**Work request**
Find "This screenshot has width=805, height=662." and "Click the black InvNow data point near 16.1" in the records below. Copy the lines holding them and every line between, exactly, and no others.
---------------
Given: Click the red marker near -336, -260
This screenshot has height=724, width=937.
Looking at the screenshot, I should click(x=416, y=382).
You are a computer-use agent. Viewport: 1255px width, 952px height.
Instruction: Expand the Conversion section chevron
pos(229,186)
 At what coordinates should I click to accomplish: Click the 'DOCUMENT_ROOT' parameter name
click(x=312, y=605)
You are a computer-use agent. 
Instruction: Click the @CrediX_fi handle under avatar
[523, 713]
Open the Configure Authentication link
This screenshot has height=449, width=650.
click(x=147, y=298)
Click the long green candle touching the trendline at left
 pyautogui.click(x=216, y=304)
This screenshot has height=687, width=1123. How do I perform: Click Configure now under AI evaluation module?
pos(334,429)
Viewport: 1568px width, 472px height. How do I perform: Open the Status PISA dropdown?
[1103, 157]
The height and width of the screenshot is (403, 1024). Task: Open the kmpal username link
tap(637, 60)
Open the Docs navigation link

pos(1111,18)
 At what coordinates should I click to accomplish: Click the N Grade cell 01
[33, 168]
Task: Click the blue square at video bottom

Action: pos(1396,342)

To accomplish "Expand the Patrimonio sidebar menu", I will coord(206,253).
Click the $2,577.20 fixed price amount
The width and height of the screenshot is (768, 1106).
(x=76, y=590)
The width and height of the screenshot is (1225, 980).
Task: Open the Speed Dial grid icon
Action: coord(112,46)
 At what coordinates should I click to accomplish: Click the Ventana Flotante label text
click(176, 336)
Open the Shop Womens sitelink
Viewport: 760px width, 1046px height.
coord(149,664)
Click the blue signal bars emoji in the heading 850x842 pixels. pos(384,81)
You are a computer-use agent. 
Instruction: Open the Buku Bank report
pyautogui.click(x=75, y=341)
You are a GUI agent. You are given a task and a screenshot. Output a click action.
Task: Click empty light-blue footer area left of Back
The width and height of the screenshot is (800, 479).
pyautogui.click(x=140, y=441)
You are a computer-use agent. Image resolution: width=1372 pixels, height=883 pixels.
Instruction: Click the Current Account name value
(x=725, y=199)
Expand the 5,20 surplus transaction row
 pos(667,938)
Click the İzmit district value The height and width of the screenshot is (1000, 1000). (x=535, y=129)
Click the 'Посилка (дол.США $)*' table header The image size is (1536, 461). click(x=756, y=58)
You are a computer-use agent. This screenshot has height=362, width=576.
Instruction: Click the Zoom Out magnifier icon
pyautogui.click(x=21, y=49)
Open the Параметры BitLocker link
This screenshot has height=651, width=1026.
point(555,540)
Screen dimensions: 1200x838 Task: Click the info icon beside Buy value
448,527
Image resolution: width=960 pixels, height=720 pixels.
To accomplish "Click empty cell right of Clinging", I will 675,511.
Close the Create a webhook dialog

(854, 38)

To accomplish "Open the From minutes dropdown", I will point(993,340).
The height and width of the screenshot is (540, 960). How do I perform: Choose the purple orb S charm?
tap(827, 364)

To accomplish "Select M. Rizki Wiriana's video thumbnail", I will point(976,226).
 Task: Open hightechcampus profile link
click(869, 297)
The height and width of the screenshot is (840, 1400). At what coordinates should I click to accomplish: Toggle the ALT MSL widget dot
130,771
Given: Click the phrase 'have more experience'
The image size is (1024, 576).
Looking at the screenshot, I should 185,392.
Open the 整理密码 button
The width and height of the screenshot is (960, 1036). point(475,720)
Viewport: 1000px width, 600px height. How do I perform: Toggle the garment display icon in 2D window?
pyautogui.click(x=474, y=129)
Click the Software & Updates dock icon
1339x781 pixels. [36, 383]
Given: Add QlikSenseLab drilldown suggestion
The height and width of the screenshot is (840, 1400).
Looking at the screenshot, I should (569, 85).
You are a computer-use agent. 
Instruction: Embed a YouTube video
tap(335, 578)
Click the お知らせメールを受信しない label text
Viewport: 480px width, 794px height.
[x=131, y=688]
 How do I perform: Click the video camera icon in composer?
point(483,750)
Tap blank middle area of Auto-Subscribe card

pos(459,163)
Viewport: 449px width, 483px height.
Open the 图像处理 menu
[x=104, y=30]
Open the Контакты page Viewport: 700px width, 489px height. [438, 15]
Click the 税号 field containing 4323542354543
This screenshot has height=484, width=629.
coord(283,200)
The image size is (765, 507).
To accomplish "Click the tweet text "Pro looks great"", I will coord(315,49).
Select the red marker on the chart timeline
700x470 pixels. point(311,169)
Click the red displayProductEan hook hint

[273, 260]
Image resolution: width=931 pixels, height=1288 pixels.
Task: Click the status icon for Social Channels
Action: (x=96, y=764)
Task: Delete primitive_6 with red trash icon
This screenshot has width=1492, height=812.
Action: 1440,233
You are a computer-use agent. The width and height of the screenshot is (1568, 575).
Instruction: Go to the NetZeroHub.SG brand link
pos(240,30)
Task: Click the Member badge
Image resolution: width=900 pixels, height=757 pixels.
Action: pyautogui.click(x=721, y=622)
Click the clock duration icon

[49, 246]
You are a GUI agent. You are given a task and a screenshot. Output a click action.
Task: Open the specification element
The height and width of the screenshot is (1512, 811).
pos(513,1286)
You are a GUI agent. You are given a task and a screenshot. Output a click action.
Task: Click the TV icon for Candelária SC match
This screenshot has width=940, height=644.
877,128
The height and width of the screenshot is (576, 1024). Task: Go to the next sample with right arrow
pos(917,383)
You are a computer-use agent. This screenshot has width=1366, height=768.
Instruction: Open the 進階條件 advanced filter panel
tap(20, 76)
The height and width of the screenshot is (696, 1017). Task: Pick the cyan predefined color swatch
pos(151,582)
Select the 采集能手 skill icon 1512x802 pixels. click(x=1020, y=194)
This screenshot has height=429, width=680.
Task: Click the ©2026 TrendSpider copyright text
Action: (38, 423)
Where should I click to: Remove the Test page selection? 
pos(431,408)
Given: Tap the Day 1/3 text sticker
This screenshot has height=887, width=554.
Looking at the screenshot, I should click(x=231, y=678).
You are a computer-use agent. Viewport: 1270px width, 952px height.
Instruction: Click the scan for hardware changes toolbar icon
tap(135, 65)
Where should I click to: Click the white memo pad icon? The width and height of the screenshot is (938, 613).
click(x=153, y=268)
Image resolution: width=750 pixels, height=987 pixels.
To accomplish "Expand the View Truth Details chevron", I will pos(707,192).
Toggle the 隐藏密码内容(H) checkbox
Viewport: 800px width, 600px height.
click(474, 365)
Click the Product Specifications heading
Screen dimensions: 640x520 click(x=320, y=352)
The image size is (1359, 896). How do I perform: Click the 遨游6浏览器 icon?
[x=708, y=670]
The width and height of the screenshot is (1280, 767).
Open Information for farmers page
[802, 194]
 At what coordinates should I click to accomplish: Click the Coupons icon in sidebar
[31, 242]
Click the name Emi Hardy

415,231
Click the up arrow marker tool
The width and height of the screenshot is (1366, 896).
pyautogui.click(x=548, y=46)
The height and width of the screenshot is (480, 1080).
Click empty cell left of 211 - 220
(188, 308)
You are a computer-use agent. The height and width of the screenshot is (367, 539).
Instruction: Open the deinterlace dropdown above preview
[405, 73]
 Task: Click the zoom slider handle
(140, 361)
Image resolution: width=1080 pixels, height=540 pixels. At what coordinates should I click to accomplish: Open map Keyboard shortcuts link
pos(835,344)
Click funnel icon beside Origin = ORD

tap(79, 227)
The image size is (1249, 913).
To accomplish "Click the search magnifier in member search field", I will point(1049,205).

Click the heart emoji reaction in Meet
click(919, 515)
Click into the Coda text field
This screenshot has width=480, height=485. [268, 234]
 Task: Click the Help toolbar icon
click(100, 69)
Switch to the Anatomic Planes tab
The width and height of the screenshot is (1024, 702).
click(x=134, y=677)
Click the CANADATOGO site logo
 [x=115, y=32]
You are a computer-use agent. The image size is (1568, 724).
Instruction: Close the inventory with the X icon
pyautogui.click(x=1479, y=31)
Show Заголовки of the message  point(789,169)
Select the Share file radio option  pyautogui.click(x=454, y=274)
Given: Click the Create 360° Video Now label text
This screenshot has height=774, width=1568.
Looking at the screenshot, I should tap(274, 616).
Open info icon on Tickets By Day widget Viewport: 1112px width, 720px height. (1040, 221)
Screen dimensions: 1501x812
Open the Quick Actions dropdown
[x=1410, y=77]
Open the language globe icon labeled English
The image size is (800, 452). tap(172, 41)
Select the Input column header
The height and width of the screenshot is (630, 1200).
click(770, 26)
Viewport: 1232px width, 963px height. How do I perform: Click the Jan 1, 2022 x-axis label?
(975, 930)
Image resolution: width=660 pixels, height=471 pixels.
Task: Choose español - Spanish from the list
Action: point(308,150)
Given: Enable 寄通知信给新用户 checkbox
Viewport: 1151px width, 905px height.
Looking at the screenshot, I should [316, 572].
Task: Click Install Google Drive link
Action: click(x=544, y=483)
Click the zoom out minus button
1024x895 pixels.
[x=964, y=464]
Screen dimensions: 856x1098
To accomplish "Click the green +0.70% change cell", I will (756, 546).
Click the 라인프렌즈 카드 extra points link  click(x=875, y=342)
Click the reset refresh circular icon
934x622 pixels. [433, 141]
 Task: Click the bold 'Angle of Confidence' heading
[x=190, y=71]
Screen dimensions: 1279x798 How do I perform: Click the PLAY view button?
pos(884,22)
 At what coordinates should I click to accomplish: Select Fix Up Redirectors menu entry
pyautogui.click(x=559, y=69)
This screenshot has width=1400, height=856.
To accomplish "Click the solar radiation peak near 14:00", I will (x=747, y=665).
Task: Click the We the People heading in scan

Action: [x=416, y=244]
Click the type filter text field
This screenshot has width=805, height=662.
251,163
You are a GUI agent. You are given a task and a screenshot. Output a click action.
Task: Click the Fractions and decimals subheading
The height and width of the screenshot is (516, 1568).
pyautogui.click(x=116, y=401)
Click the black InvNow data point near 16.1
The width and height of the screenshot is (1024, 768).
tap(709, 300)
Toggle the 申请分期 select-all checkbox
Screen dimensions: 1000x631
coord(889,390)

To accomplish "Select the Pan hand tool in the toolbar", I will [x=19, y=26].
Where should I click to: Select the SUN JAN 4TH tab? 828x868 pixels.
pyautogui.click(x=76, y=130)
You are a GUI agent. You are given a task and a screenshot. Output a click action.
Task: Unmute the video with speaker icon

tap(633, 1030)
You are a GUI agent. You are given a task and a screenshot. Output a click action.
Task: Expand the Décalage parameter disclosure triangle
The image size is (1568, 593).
---------------
**Result**
This screenshot has width=805, height=662.
251,163
You are a GUI agent. You are given a task and a screenshot. Output a click action.
Task: Click the Fractions and decimals subheading
The height and width of the screenshot is (516, 1568).
pyautogui.click(x=116, y=401)
Click the black InvNow data point near 16.1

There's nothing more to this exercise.